[Assignment]
Leave the pictures out while you restate every entry below word for word.

[Source material]
[Start of Attachment]
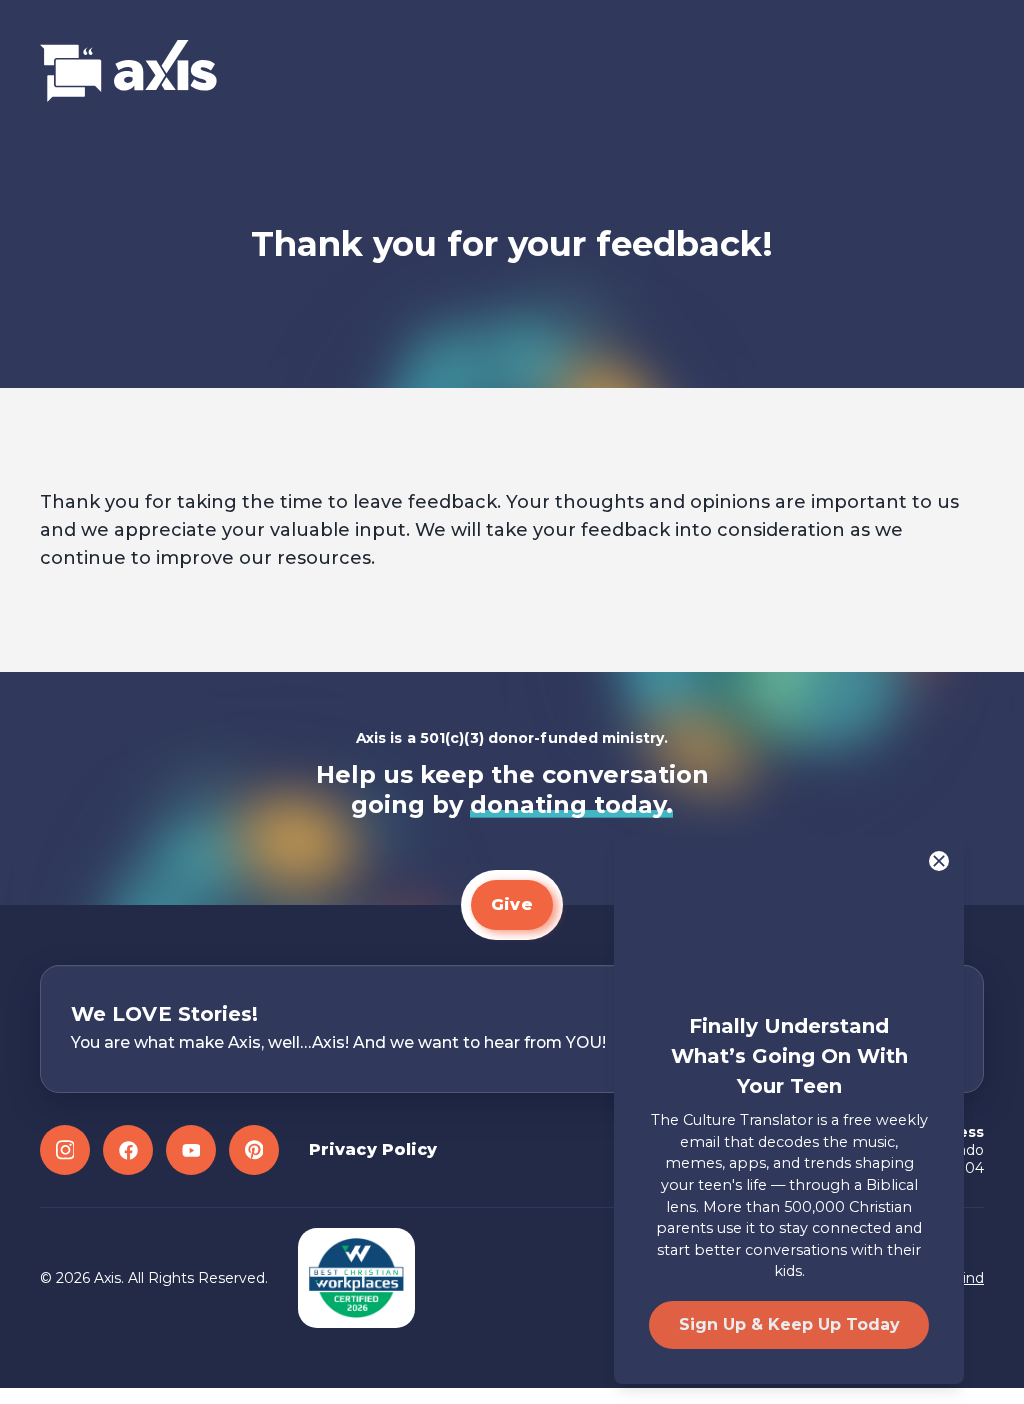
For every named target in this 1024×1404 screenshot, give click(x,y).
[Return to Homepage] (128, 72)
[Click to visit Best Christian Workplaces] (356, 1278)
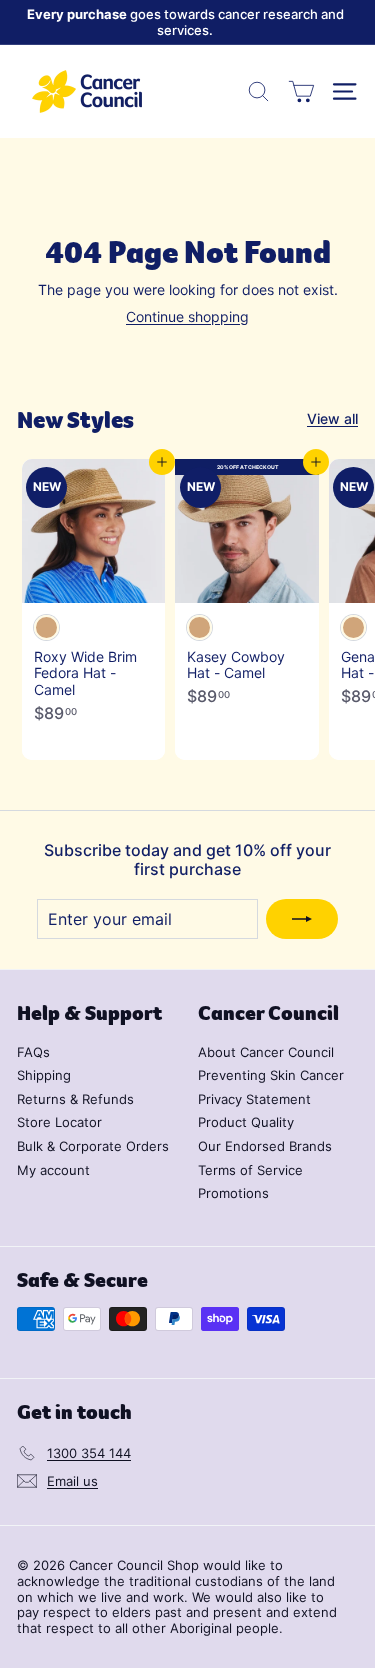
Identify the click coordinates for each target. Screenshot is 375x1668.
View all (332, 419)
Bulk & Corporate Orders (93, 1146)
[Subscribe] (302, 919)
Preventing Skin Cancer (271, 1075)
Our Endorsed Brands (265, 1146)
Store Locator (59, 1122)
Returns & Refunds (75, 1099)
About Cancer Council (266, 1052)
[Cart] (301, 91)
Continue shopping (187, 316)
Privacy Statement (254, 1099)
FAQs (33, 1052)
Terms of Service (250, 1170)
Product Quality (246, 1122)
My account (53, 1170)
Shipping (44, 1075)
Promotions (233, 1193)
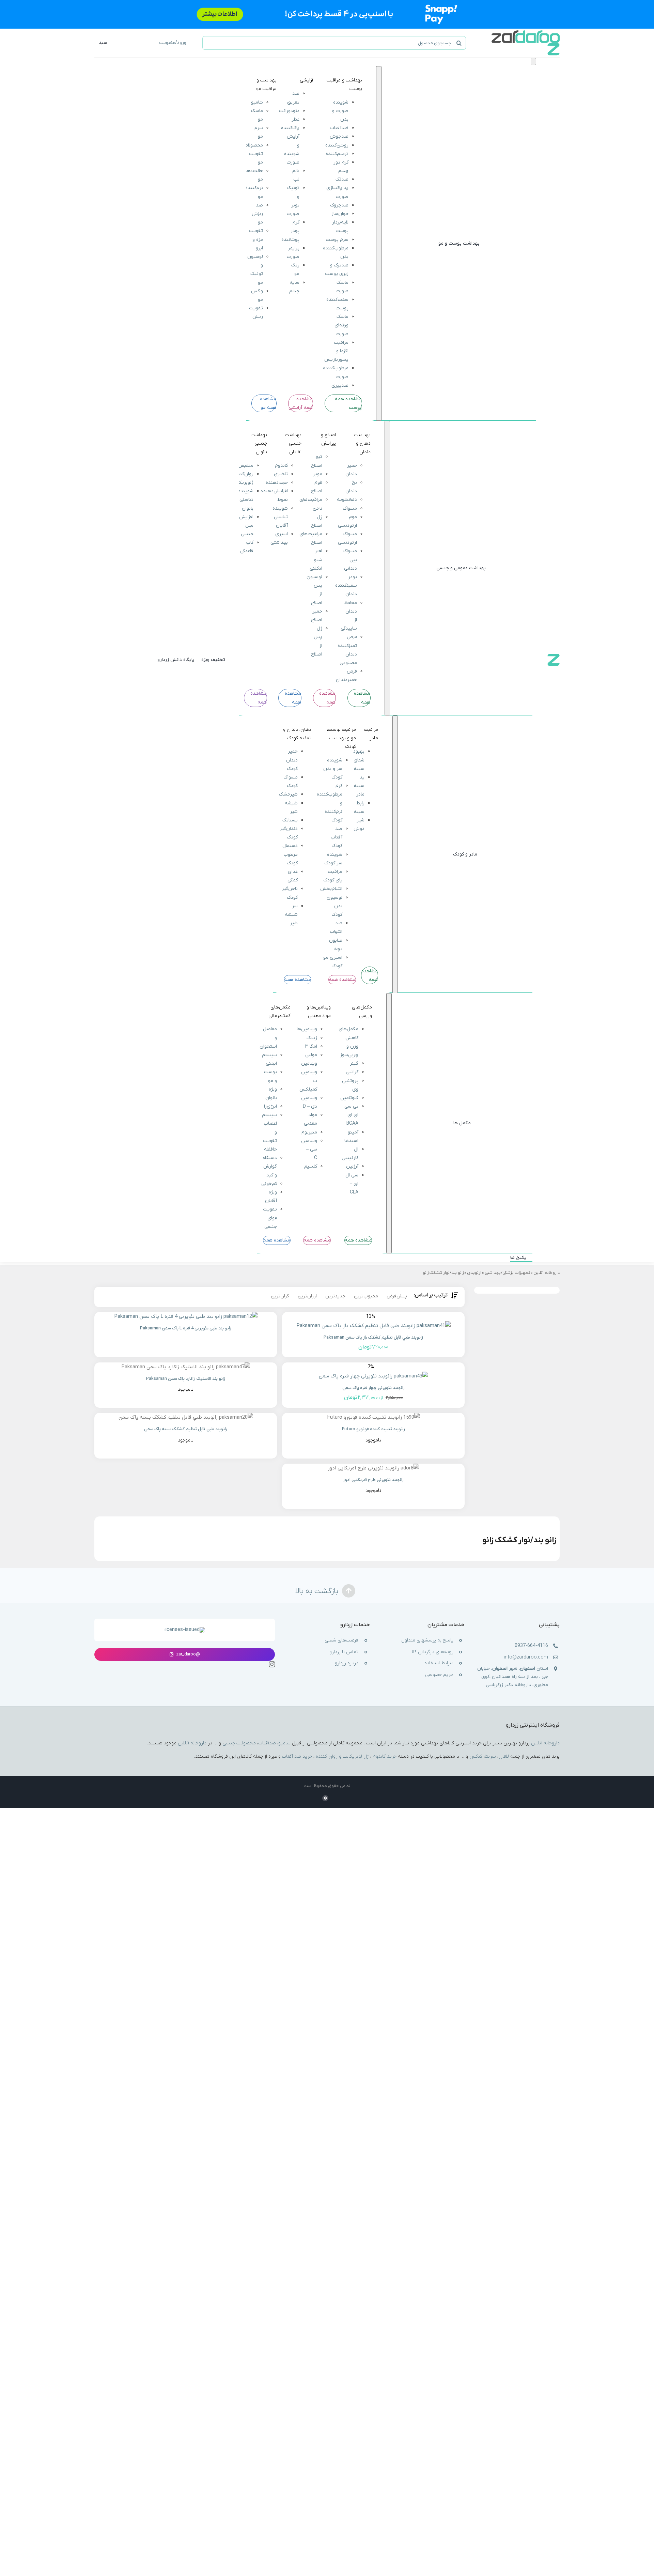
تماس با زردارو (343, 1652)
[End of Attachment]
[Completed exercise]
For every named target in this 1024×1404 screenshot, give click(x,y).
[Return to Homepage] (128, 72)
[Click to visit Best Christian Workplaces] (356, 1278)
Identify the click coordinates for each target. Screenshot is 375x1668.
View all (332, 419)
Bulk & Corporate Orders (93, 1146)
[Subscribe] (302, 919)
Preventing Skin Cancer (271, 1075)
Our Endorsed Brands (265, 1146)
Store Locator (59, 1122)
Returns & Refunds (75, 1099)
About Cancer Council (266, 1052)
[Cart] (301, 91)
Continue shopping (187, 316)
Privacy Statement (254, 1099)
FAQs (33, 1052)
Terms of Service (250, 1170)
Product Quality (246, 1122)
My account (53, 1170)
Shipping (44, 1075)
Promotions (233, 1193)
تماس با زردارو (343, 1652)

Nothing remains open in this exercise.